:: Extracted entries

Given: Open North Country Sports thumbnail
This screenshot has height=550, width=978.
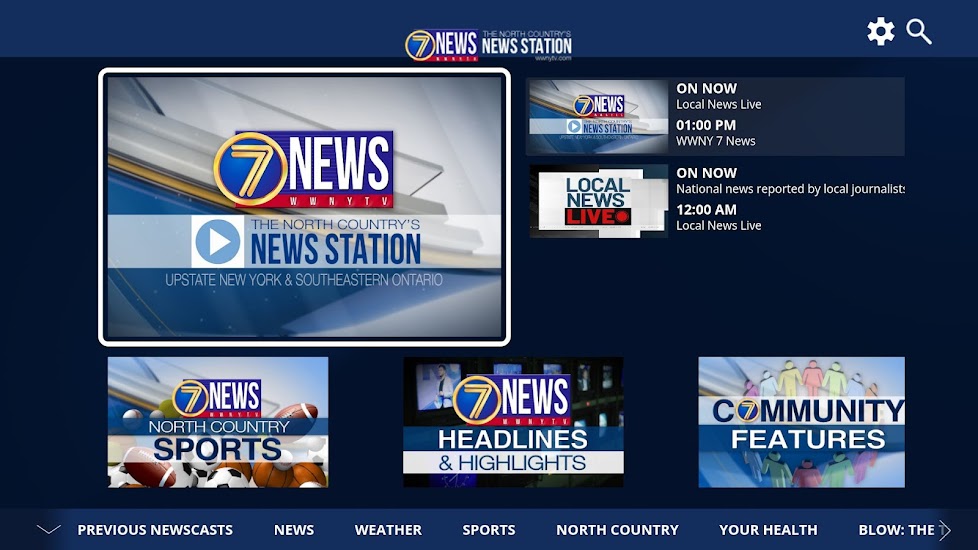Looking at the screenshot, I should click(x=218, y=422).
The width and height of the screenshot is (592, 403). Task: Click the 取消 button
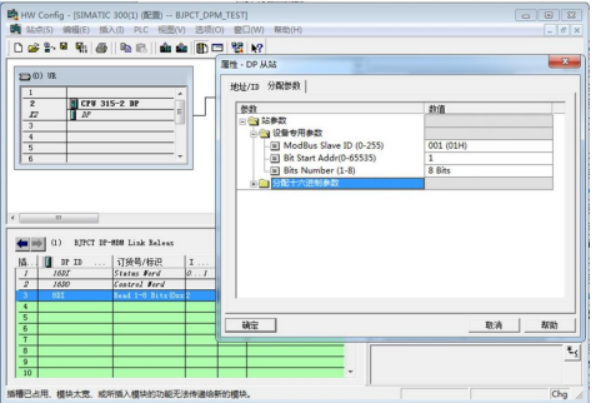[494, 325]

::::

> **Aim of the task**
Pictures are to be omitted. Print exactly the lines from the line containing "This screenshot has height=550, width=978." through the final line of the material above, both included.

> **Result of this task**
This screenshot has height=550, width=978.
Looking at the screenshot, I should click(x=218, y=422).
The width and height of the screenshot is (592, 403). Task: Click the 取消 button
[494, 325]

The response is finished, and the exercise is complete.